Fifty-four-year-old Gerald and twenty-five-year-old Germaine had both liked a breath of river air before packing it in for the night. Not finding her, he had gone to see if she was taking one by herself. He wondered if she had strolled over to the opposite bank where he had seen some television or film shooting going on at one of the abandoned wharves, but he hadn’t gone to see.
‘You want that last par in?’ Typists said. There had been some trouble unscrambling it.
‘Why not? I’ve got a photo-caption, too,’ Mooney said. ‘Do you want it?’
‘Who’s got the photo?’
‘I have. I’m bringing it in.’
‘No, love. Art department, when you get here.’
‘Mooney, Chelsea, right?’
‘Got it.’
4
THE men making the siren noise spent some minutes clearing up the mystery of Mrs Mooney. There were mysteries in abundance already but to Detective Chief Inspector Summers one of the biggest was how a young prick like this constable on the door had ever got into the force.
‘What’s your name, son?’ he said.
‘Nutter,’ the constable said, reddening.
‘Yes.’ The chief inspector let it hang in the air. Well, I don’t want to be hard on you, lad, were the words that sprang to mind but he left them unuttered. With a name like that a lifetime of problems lay ahead, anyway. ‘And you thought she was what?’ he said.
‘Well, a nun, something like that.’
‘In jeans?’ (On a bike? Mrs?)
‘Something like that. A missionary, or a welfare worker, something religious. They expected her here. I thought they did, sir. She told them that,’ he said aggrievedly.
This seemed to be the case
. The help said she’d thought the landlord had phoned her. The landlord said he’d thought someone had sent her. They were all standing in the beery little porch looking at each other. The landlord didn’t seem to know his arse from his elbow; for which, the chief inspector thought, there might be good reasons. He had a recent piece of information which he wished to pursue, so he said, ‘Let’s get on, then. You lead the way, landlord. Take over here, Mason,’ he added with a significant look at Nutter.
Detective Constable Mason took poor Nutter outside.
‘Never mind him,’ he said. ‘We all make mistakes.’
‘Yes, don’t we?’ Nutter said, his colour still high. He didn’t like references to his name. ‘And some go on making them,’ he added.
Mason understood the allusion; common lately. But all he said was, ‘That’s what makes him irritable.’
‘Well, people in glass houses,’ madly persisted Nutter.
Yeah, okay, Nutter. You toddle off then, Nutter. You’ll be all right, Nutter, old son, was what Mason passionately wanted to urge the fool. But again he held off, only nodding as Nutter strode proudly away. With a name like that, the plain-clothes man thought, strategy was needed, and Nutter didn’t seem to have any.
Mason had plenty himself.
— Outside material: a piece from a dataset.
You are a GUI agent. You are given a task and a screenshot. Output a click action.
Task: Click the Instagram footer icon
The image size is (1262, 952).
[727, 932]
He was a very controlled young man, a promising detective. He had an idea something promising was doing here.
Logan’s sagging behind was meanwhile once more making the dolorous ascent to Germaine’s bower; and within about five minutes he was crying again. There was no opening time at The Gold Key that morning, though a growing band of customers – augmented by thirty ladies and gentlemen of the Press – impatiently awaited it.
*
The girl had been murdered; the third murder in a fortnight, and the third within a mile.
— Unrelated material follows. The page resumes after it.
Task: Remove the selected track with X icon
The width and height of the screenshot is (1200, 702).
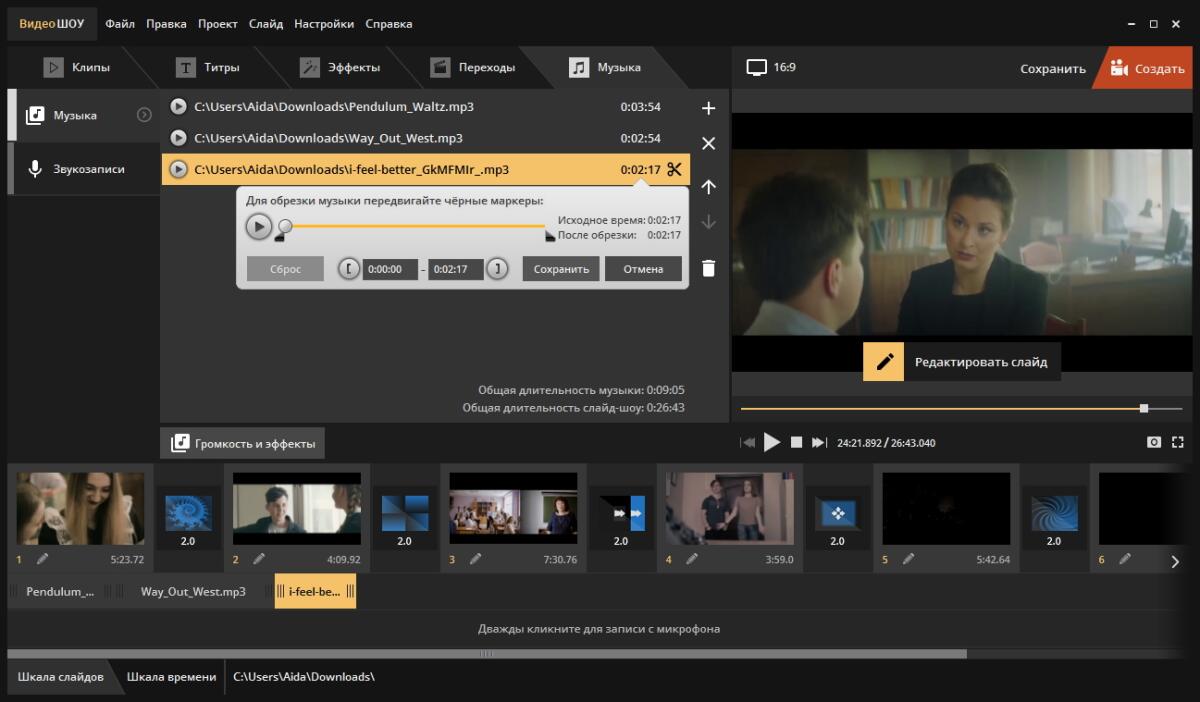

The man stuck with this bad news sat sourly in his room, one of a suite he’d taken over at Chelsea police station as his Murder HQ, and realized he was in the deep end again.
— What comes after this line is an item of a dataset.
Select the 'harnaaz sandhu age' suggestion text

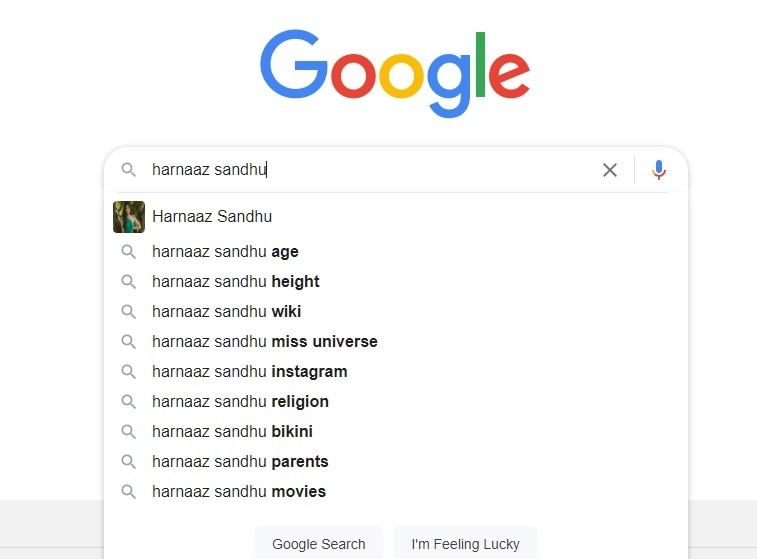click(x=225, y=252)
(He didn’t yet know how deep. The girl without the head still had it that morning; she had some time to go with it.)
His name was Warton and he was a detective chief superintendent, a powerful roly-poly figure who seemed below medium height because of his enormous barrel chest and hunched shoulders. He had very little neck and a round baldish head which protruded outwards into an immensely long snout. It gave him the appearance of a wart-hog.